Return the lines of the listing below exactly as they appear, beginning at the one with "578x270 pixels." and stopping after the one with "The image size is (775, 404)."; do not include pictures.

————

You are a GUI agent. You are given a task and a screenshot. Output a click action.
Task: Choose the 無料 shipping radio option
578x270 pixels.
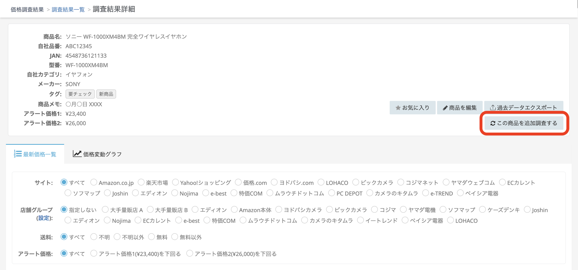click(x=151, y=237)
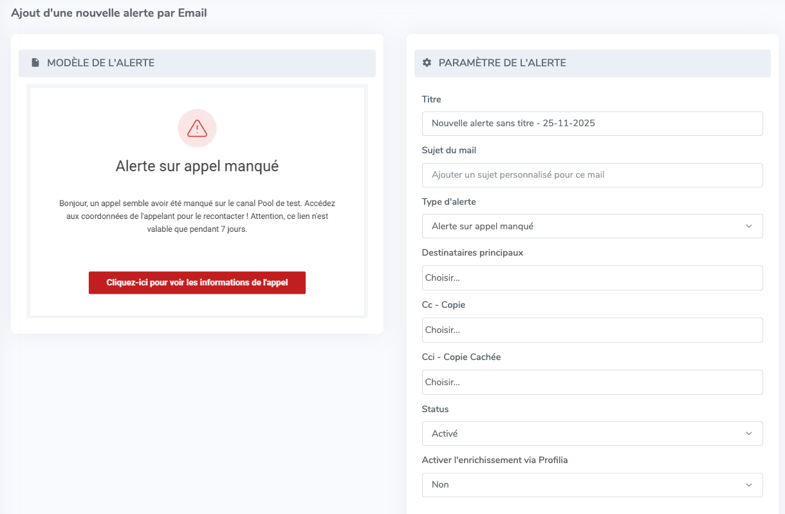Click the gear icon beside Paramètre de l'alerte
The image size is (785, 514).
[427, 63]
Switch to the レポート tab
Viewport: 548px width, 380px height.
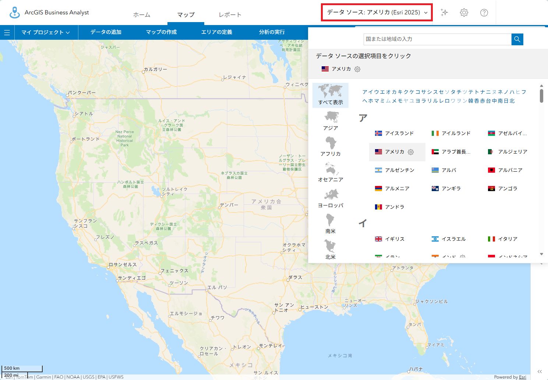pyautogui.click(x=230, y=15)
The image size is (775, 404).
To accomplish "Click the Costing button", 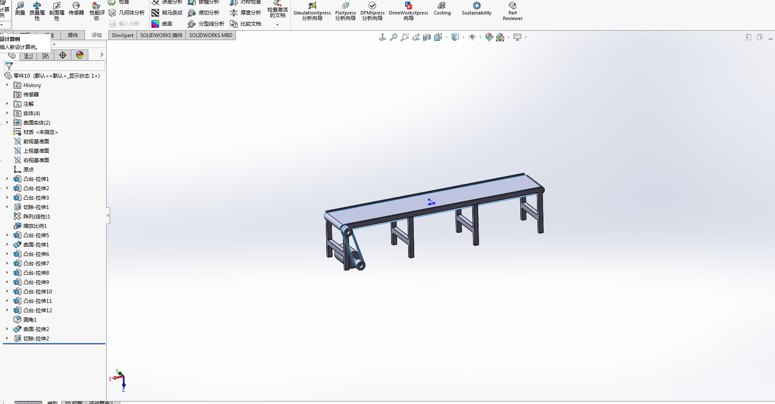I will click(442, 9).
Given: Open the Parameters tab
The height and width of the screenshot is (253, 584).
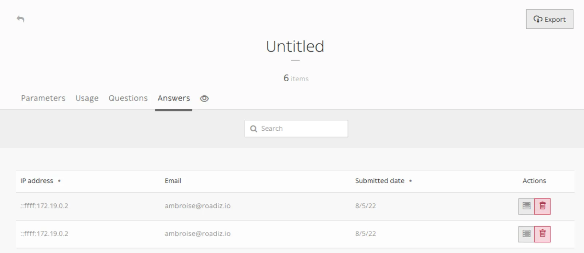Looking at the screenshot, I should pyautogui.click(x=43, y=98).
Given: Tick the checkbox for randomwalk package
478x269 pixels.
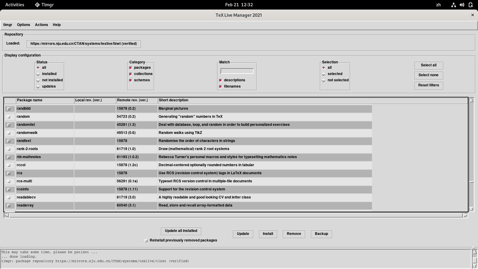Looking at the screenshot, I should tap(9, 133).
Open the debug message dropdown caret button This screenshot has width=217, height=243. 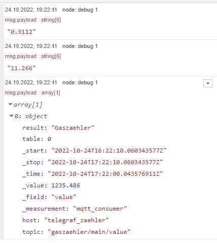(208, 83)
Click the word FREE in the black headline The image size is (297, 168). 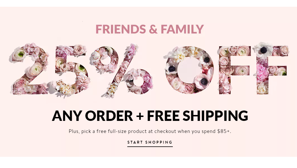coord(163,116)
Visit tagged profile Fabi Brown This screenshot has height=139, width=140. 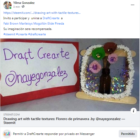[11, 24]
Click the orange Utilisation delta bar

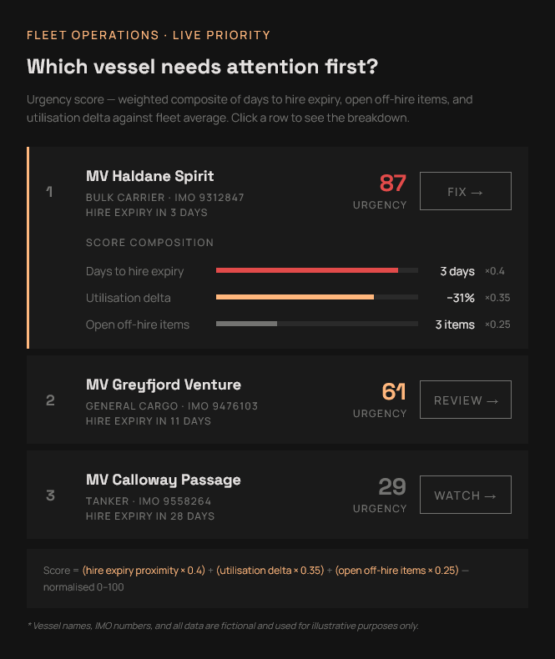(295, 297)
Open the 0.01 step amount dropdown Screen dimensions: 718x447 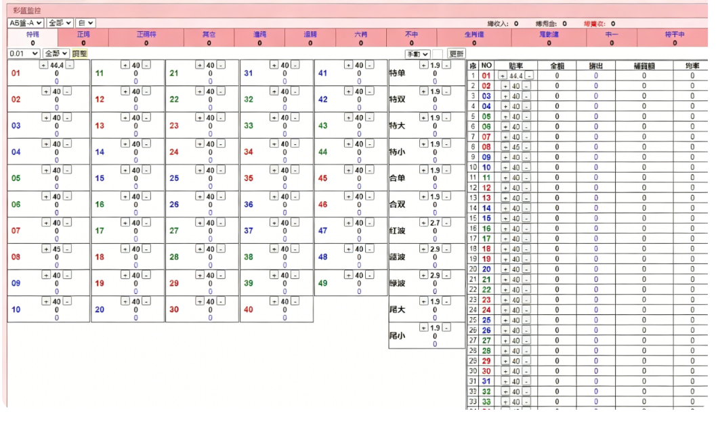coord(24,54)
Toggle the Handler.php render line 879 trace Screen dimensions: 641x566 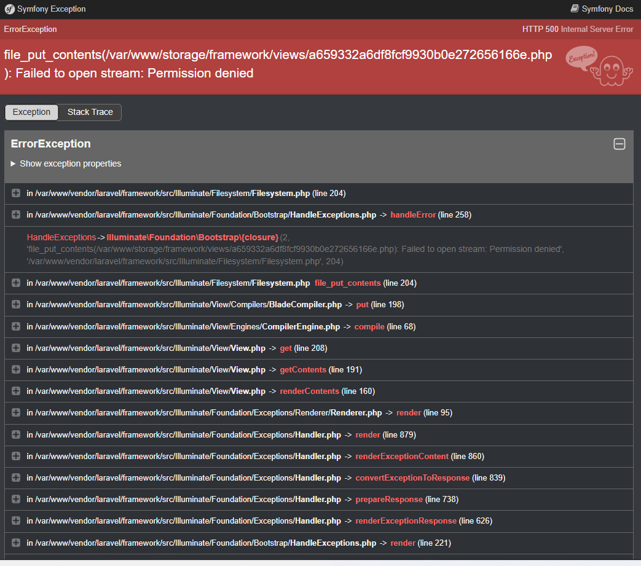[16, 434]
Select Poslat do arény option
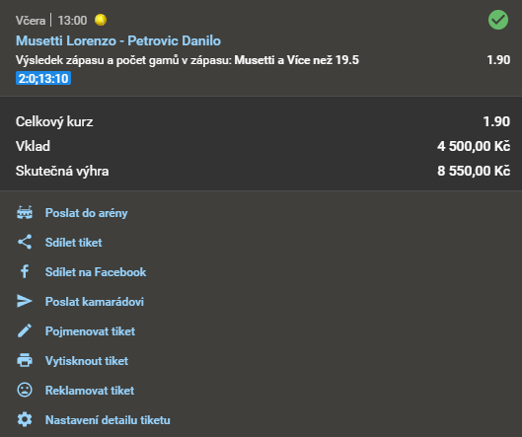522x437 pixels. pos(86,213)
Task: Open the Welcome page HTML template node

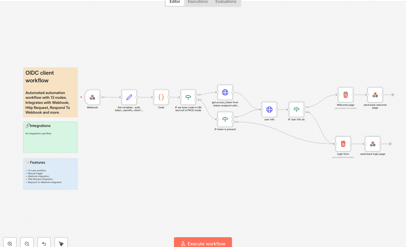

————

**SOLUTION TO THE PROBLEM**:
578x270 pixels.
click(x=151, y=237)
Click the gear icon beside Paramètre de l'alerte
The image size is (785, 514).
[427, 63]
Switch to the レポート tab
Viewport: 548px width, 380px height.
pyautogui.click(x=230, y=15)
The image size is (775, 404).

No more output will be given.